Market researchers have long been confident that there are some questions big data can’t answer. But new work in the field suggests that confidence might be misplaced.
Of course, big data faces its own set of challenges. The reported failure of Google to accurately predict Flu Trends may prove to be a turning point in popular perceptions of the supposed infallibility of big data. Likewise, there are also questions about the matter of representativeness. The idea that we can easily replace carefully designed sample with an ‘N=All’ approach is starting to look a little naive.
But while big data might be looking a little weaker in some respects, in others it’s strengthening its hand. We in market research have been feeling pretty secure that even if big data can capture everything about what we do, then organisations will still need market research to explain why we do it. So here’s the bad news. The evidence is mounting that big data can tell us a lot about the soft issues that we had assumed were the preserve of market research.
One example that I have written about previously was work undertaken by Cambridge University and the Microsoft Research Centre, which found that Facebook Likes can be used to predict a variety of personal attributes including religion, politics, race and sexual orientation. Their research involved 58,000 Facebook users in the US who completed a psychometric questionnaire through an app called ‘myPersonality’. Those taking the test were asked to provide the researchers with access to their Facebook data. The team were able to create some highly predictive models using these Likes. For example, they were able to identify male sexuality and sort African-Americans from Caucasian Americans, Christians from Muslims and Republicans from Democrats. There were also some pretty impressive figures for predicting relationship status and substance abuse.

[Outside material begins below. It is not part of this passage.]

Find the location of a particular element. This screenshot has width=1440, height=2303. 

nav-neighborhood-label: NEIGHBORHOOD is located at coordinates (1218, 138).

Evidence is mounting that big data can tell us a lot about the soft issues that we had assumed were the preserve of market research
Another example is a study by researchers at Cornell University, who analysed over 1.5 million geotagged tweets from almost 10,000 people in the US. They wanted to understand if the content of the tweets themselves could be used to predict the location of the user, as identified from the geotagging. So they divided the data set in two, using 90% of the tweets to train their algorithm and the remaining 10% to test it against. What they found was that tweets contained an awful lot of information about the likely location of the user. Some of it was obvious, such as tweets that were generated by the location-based social networking site Foursquare, thus giving an exact location. Other tweets contained references to the city they were in. And others made reference to events that were taking place in their location. As a result of all this information, they were able to create an algorithm that correctly predicted people’s home cities 68% of the time, their home state 70% of the time and their time zone 80% of the time.

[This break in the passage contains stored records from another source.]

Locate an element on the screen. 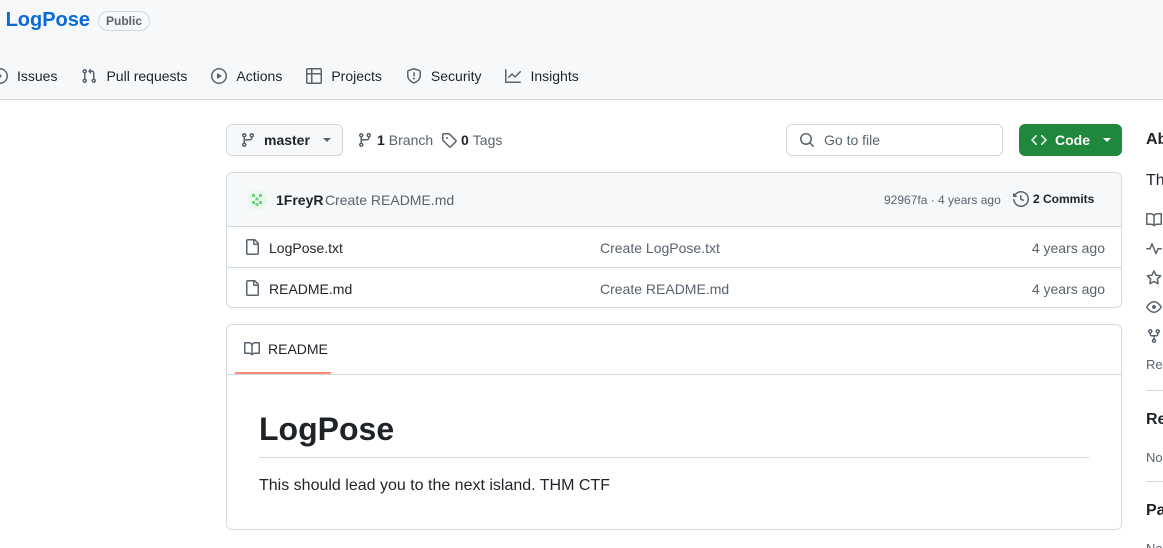 Image resolution: width=1163 pixels, height=548 pixels. tab-label: Issues is located at coordinates (38, 76).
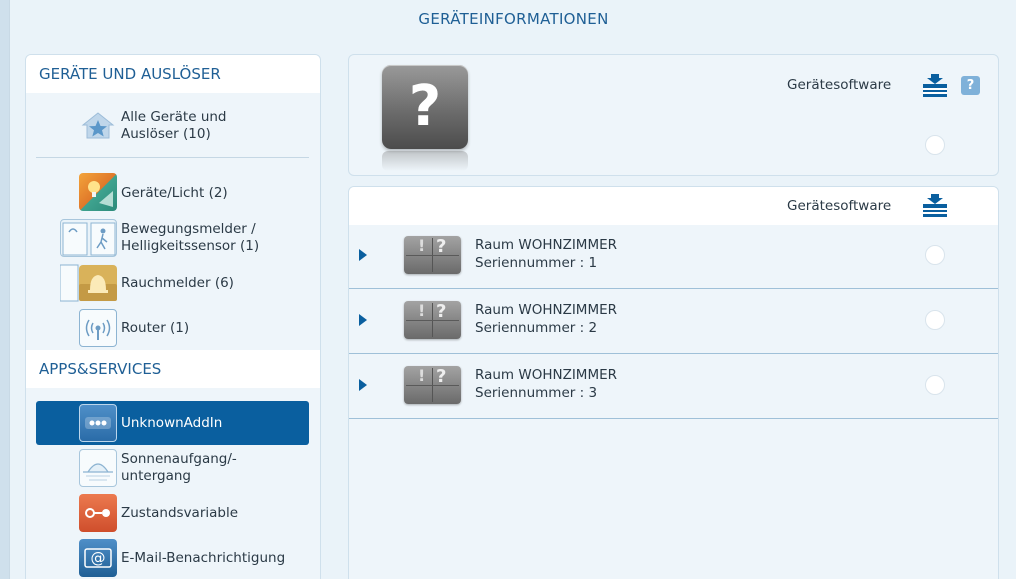 The image size is (1016, 579). I want to click on sidebar-item-sunrise: Sonnenaufgang/- untergang, so click(172, 468).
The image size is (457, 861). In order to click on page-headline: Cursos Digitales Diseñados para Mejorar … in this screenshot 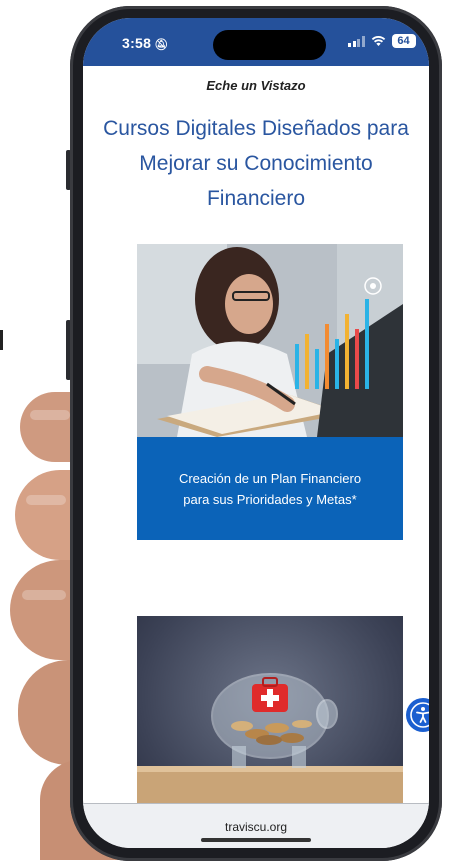, I will do `click(256, 164)`.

Finally, a paper published in Nature last year found that the lifestyles of mobile phone users could be predicted from their patterns of movement. This was based on an analysis of mobile phone location data, using the data automatically generated by the device pings the network at regular intervals, regardless of whether it is in use or not. The analysis found it was possible to allocate to 95% of users a unique ‘fingerprint’ based on their movements so that it was possible to accurately predict at what time of the day individuals would be in a certain neighbourhood or town. When linking this information to mapping data, it was then possible to infer a lot about that individual’s lifestyle.
It is highly likely that these studies represent merely the tip of the iceberg of activity that is underway in this area. It is usually only academic researchers that place their findings in the public domain and make them available for peer review. And academics often struggle to get access to big data assets. So we can assume that this sort of activity is being widely undertaken by many data-intensive industries including, of course, database marketing organisations.
So is this a threat or an opportunity for market research? While it is hard to see how the current level of understanding in this area (as outlined above) could directly displace much of the existing portfolio of market research survey work, the issue is less to do with what is possible now then the direction this is going in. In a very short space of time, we have reached a position where some fairly basic, but intimate, information has been accurately inferred from our data trails. What if we can start inferring levels of customer satisfaction from digital behaviour? What if we can start inferring consumers’ needs before they have expressed them? That might sound far-fetched but it is exactly what Google is exploring with their anticipatory systems such as Google Now.
Yet again, this is a reinforcement of the need for market research to engage with a much wider set of tools than that of its traditional repertoire. We need an understanding of the academic literature around consumer behaviour, access to and ability to handle large-scale data sets, and a facility to leverage this to meet business needs. These sound like skills which reside in our industry and as such we should be perfectly placed to meet this exciting challenge. But only if we see this as an opportunity and act before others do.